Als Anregung verweist der Bericht gern auf indigene Gemeinschaften, die wesentlich nachhaltiger leben und weltweit 40 Prozent der ökologisch intakten Landschaften verwalten. Gemeint ist damit keineswegs, auf die Bäume zurückzukehren. Vielmehr geht es darum, naturverbundene Methoden mit Hightech zu verbinden. Die Sami in Skandinavien etwa managen ihre Rentierherden mit GPS-Tracking und Drohnen. Die Zapatisten in Mexiko setzen auf Permakultur und Agroforstsysteme. Die Haida in Kanada nutzen moderne Technologien, um Waldökosysteme zu erhalten und trotzdem forstwirtschaftlich zu nutzen.

Weitere Säulen sind rechtliche und gesellschaftliche Strukturen. Costa Rica hat Ökosystemleistungen in seiner Wirtschaftsstrategie integriert. Die Regierung hat der Bestäubung durch Insekten, dem Erholungswert von Wäldern oder der Filterleistung des Bodens einen monetären Wert zugewiesen. Die EU hat über das Lieferkettengesetz erstmals Unternehmen zu gewissen Nachhaltigkeitsstandards verpflichtet. Zertifikate wie Fairtrade oder MSC fördern nachhaltige Produktionsmethoden. Frankreich hat Einwegplastik verboten. Schwedische Schulen veranstalten Outdoor-Unterricht, um die Naturverbundenheit zu stärken. Das Unternehmen Patagonia verkauft nicht nur neue Kleidung, sondern repariert gebrauchte Textilien. Filme wie „Unser Planet“ erweitern das Bewusstsein für die Artenkrise.
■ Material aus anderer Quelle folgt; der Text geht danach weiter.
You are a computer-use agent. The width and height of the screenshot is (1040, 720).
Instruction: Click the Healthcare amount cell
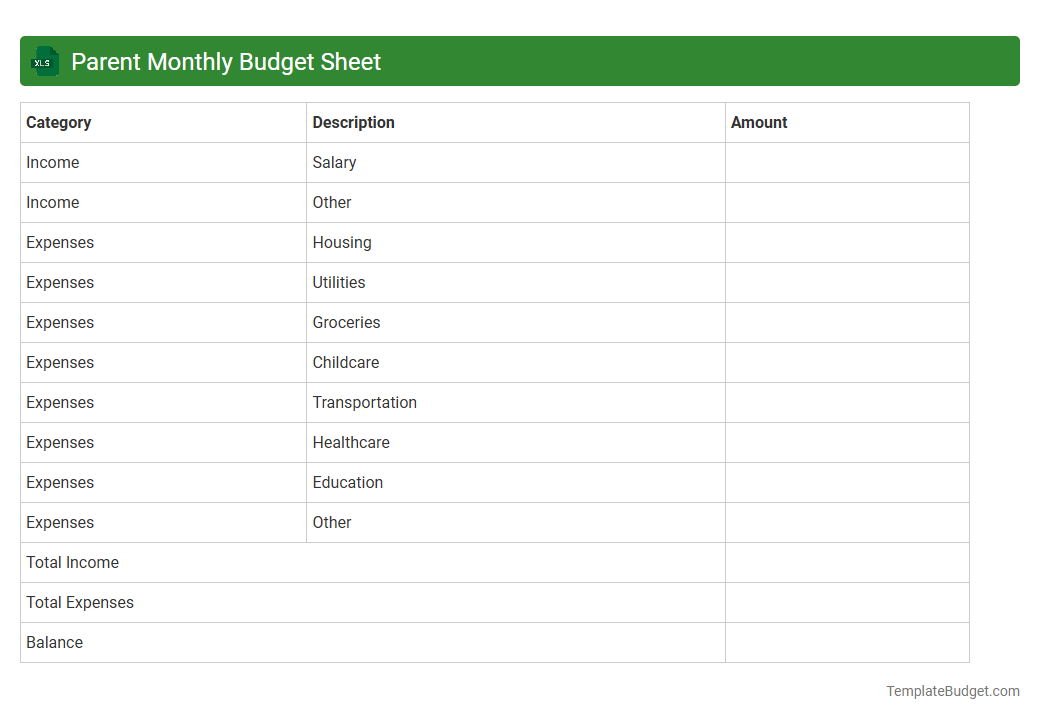tap(847, 442)
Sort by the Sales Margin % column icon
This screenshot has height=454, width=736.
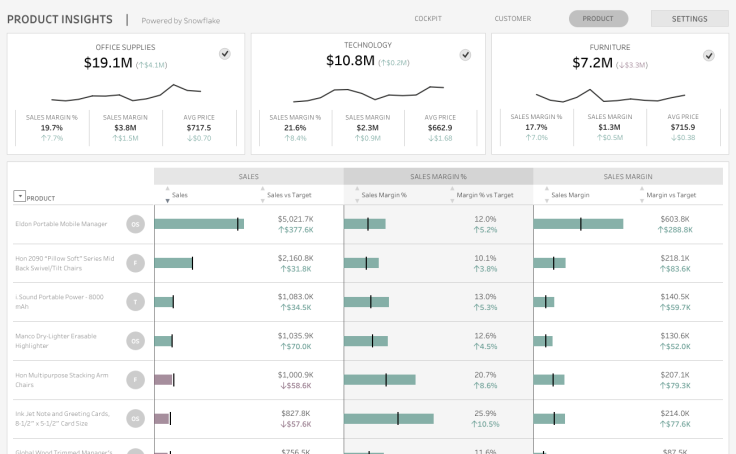point(356,195)
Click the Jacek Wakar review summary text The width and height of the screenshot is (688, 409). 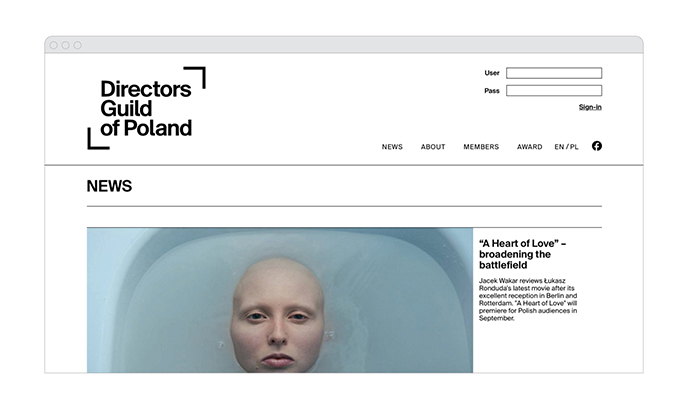(x=528, y=299)
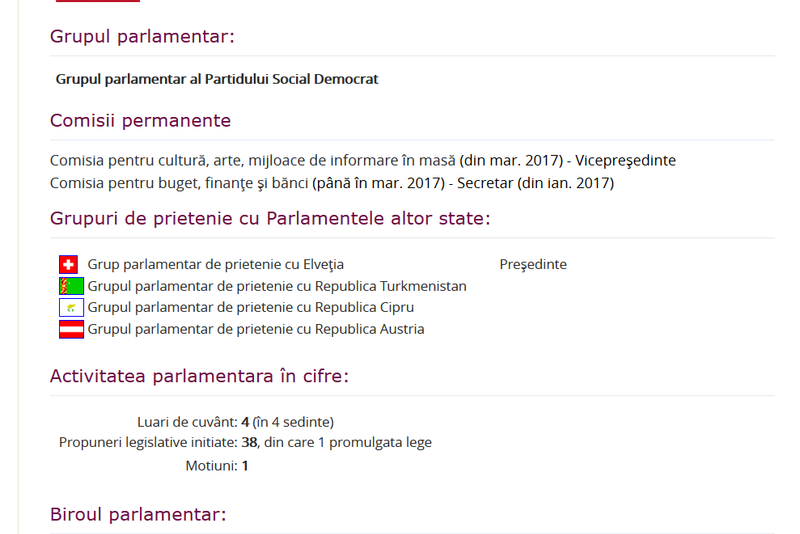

Wie stehen die Chancen, dass besserer Artenschutz umgesetzt wird?

Bereits im Dezember 2022 verpflichteten sich die Unterzeichnerstaaten des Abkommens von Montréal, dringende Maßnahmen zum Schutz der Biodiversität zu ergreifen. Besonders hervorgehoben wird das 30×30-Ziel: Bis 2030 sollen 30 Prozent der weltweiten Land-, Wasser- und Meeresflächen unter Schutz gestellt werden.

„Das neue EU-Gesetz zur Wiederherstellung der Natur bietet gerade in Europa in den nächsten Jahren hervorragende Möglichkeiten, den Schutz und die Regeneration von Natur mit den vielfältigen Wertvorstellungen und Nutzungsansprüchen der Menschen zu verbinden“, nennt Plieninger ein Beispiel, bei dem er zuversichtlich ist. Insgesamt jedoch ist der Experte eher skeptisch: „Es besteht eine gewaltige Fallhöhe zwischen dem transformativen Wandel, den unser Bericht für nötig erachtet und der in der politischen Diskussion in Deutschland oft zu beobachtenden Verweigerung jeglicher Veränderungsbereitschaft.“ Dies sei nicht leicht zu überbrücken. Deshalb fordern auch in Deutschland gerade zahlreiche Wissenschaftler:innen, der Klima- und Naturschutz müsse Priorität in den Koalitionsverhandlungen haben.

Doch auch für Menschen, die Argumente wie Gesundheit und Gerechtigkeit nicht überzeugen, gibt es noch eine Botschaft aus zahlreichen Studien: Jeder Euro, der heute in den Artenschutz investiert wird, erzeugt das Zehnfache als Rendite.